Open silasary opened 7 years ago

silasary commented 7 years ago

PDBot records game logs. Do we want to do something with them?

bakert commented 6 years ago

I messaged /u/mtgratingtester on reddit who used to do this for mtg goldfish before wotc asked them to stop. They obviously won’t care about pd. Would be good to start with something that exists. I’ll also try Josh Silvestri who published similar stuff on cfb for a while. We know each other by sight (but no more) so that might be an “in”.

bakert commented 6 years ago

I messaged Josh. No reply yet from either.

@silasary – Can you attach some examples?

bakert commented 6 years ago

Things that can be analyzed here:

I guess basically we would store {match_id,card,deck_id} for every card ever played. Then you can run whatever queries you want.

bakert commented 6 years ago

I remembered the bot could give me these. Some examples:

192353549.txt 192298930.txt 190352623.txt

bakert commented 6 years ago

Basic plan is probably:

bakert commented 6 years ago

A more complex problem is to tie existing logs to matches but that shouldn't be too hard given that we know the result and both opponents and which match came before which in each place. We may have to reject some due to ambiguity.

bakert commented 6 years ago

More thinking.

I think we store an order number (what number action in the game this was) and (chat|action) enum so we can elide chat unless you were in the game or are an admin. (Or should all chat be considered public because the game was public? I think it's weird if people can view it retroactively when the only "person" there besides your opponent was pdbot.)

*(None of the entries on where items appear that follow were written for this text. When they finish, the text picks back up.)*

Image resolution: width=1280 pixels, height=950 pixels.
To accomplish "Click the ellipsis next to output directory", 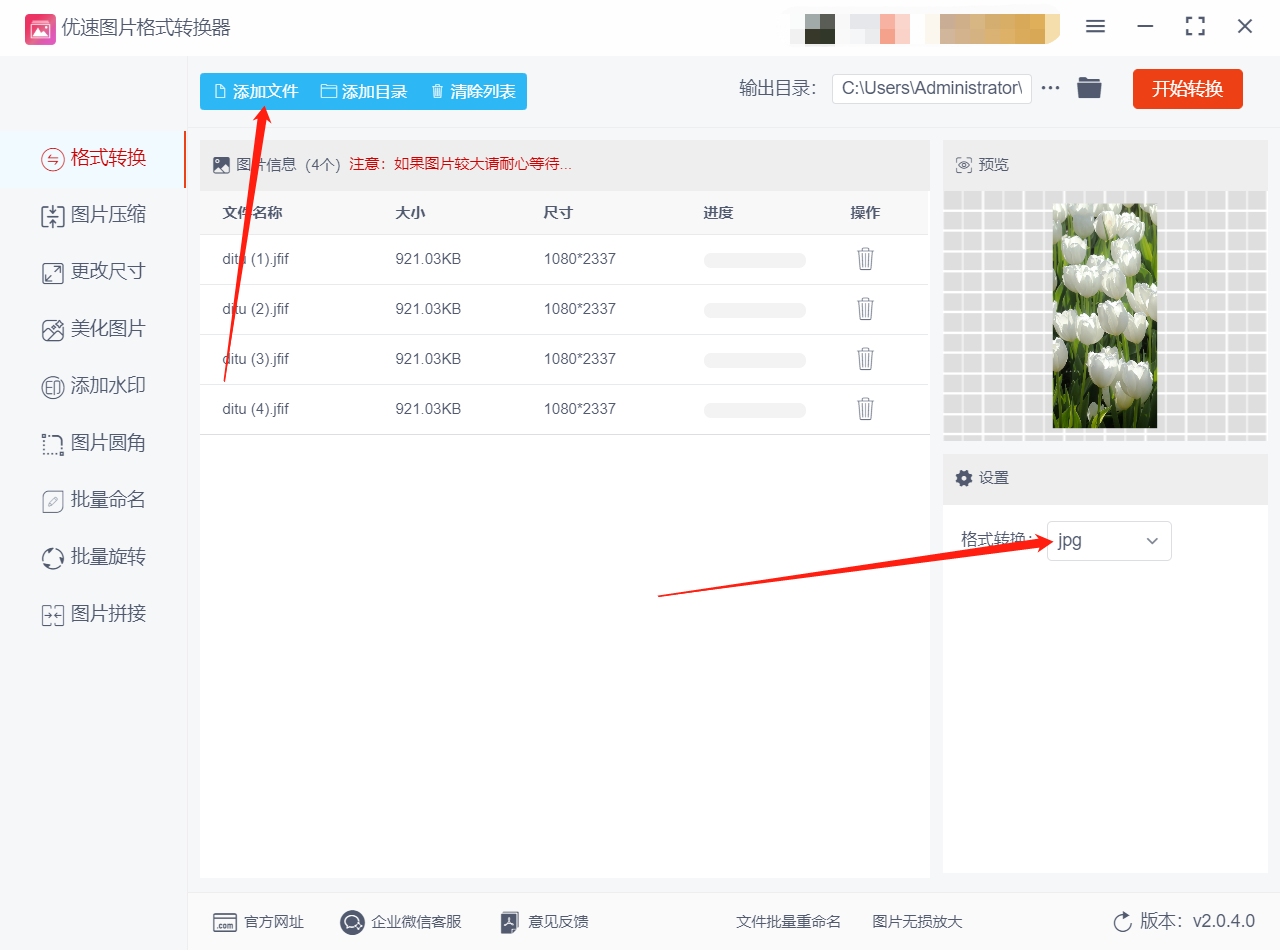I will click(x=1050, y=88).
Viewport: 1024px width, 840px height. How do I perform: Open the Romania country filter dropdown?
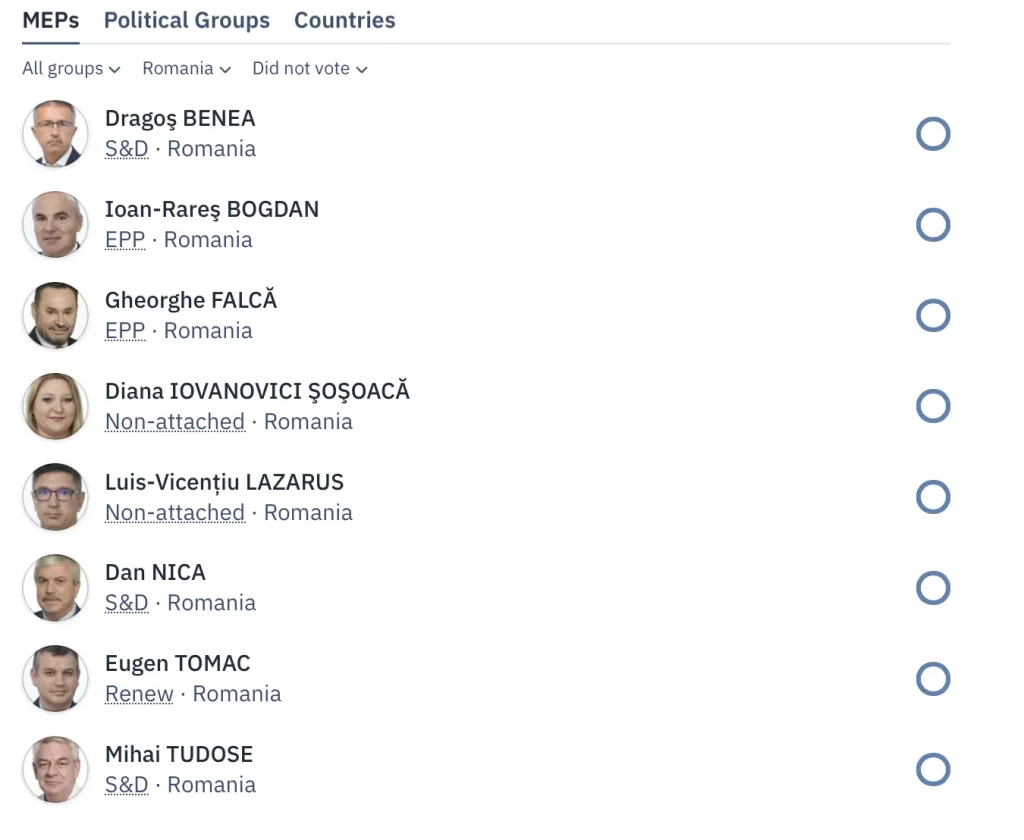click(x=186, y=69)
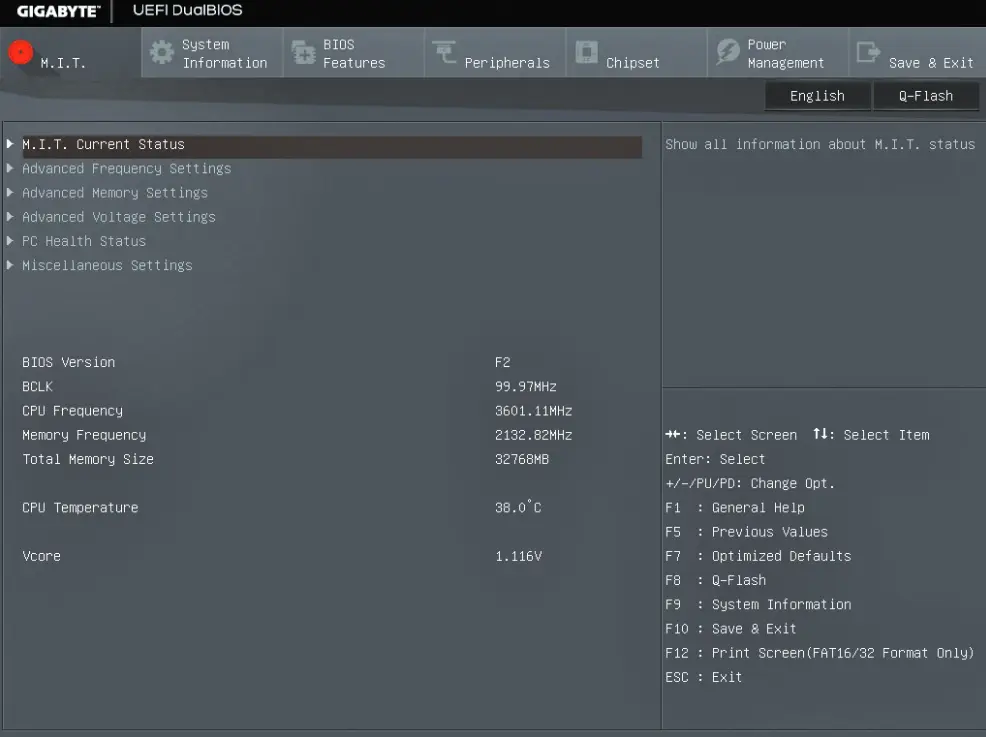This screenshot has height=737, width=986.
Task: Click the BIOS Features chip icon
Action: [x=302, y=53]
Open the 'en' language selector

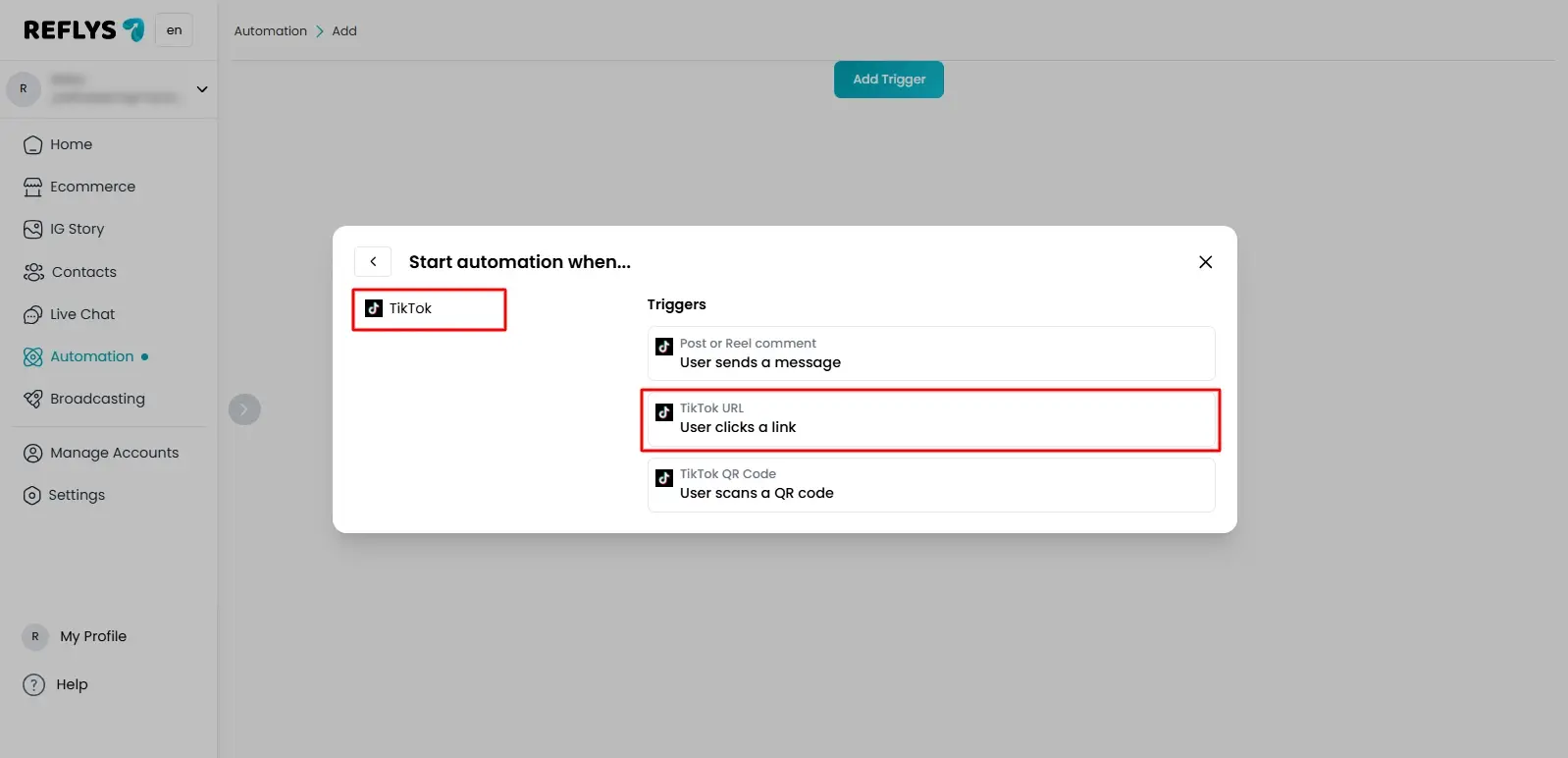(x=174, y=30)
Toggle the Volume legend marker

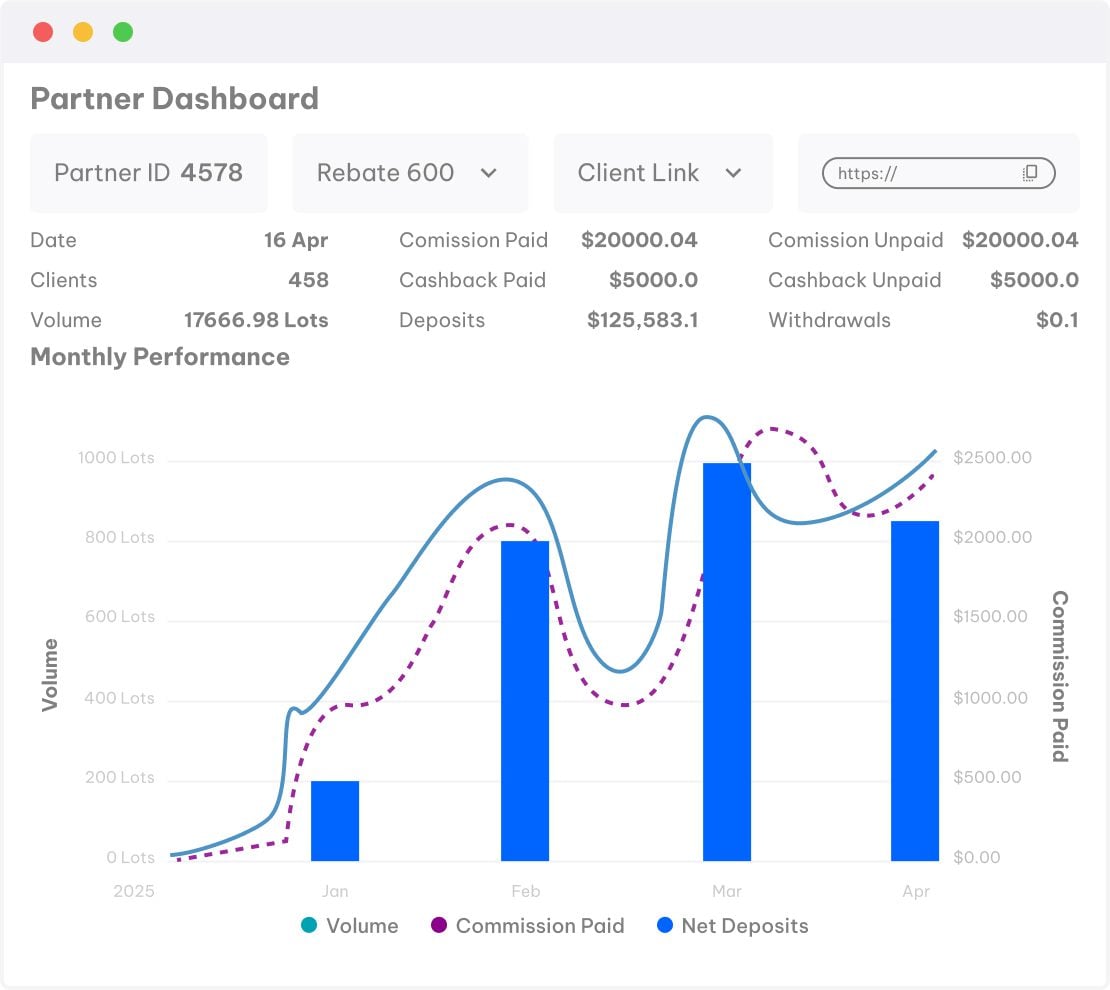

bakert commented 6 years ago

Features:

silasary commented 6 years ago

Everything modo bot needs to do has been done.

The analysis should be happening based on logsite's side.

bakert commented 5 years ago

pdlogs.match.id == decksite.match.mtgo_id for when we want to tie it up to people. Also mtgo_username I guess.

bakert commented 5 years ago

I linked the matches off /person/{id}/matches/. Step one.

bakert commented 5 years ago

The most basic unit we're interested in here is "{mtgo_username} casts [{cardname}]". I'm just gonna process those to start with.

bakert commented 5 years ago

Improvement: record the turn against each play.

bakert commented 5 years ago

There's a tiny amount of data where we have the match id but not the log. Not important.

mysql> SELECT COUNT(*) FROM `match` WHERE mtgo_id AND mtgo_id NOT IN (SELECT match_id FROM logsite.game);
+----------+
| COUNT(*) |
+----------+
|       91 |
+----------+
1 row in set (0.10 sec)

mysql> SELECT COUNT(*) FROM `match` WHERE mtgo_id AND mtgo_id IN (SELECT match_id FROM logsite.game);
+----------+
| COUNT(*) |
+----------+
|    49015 |
+----------+
1 row in set (0.20 sec)

We have none of the reverse.

mysql> SELECT COUNT(*) FROM logsite.game WHERE match_id NOT IN (SELECT mtgo_id FROM `match`);
+----------+
| COUNT(*) |
+----------+
|        0 |
+----------+
1 row in set (0.24 sec)
bakert commented 5 years ago

This is a pretty large amounts of data.

Naïve consolidation queries on small amounts of it take minutes.

[logsite.game]

game_id,
log

=>

[logsite._game_card_person]

game_id,
name,
mtgo_username

=>

[decksite._played_card_person_stats]

name,
person_id,
season_id,
wins,
draws,
losses

Building _played_card_person_stats is super expensive. Indexes might help.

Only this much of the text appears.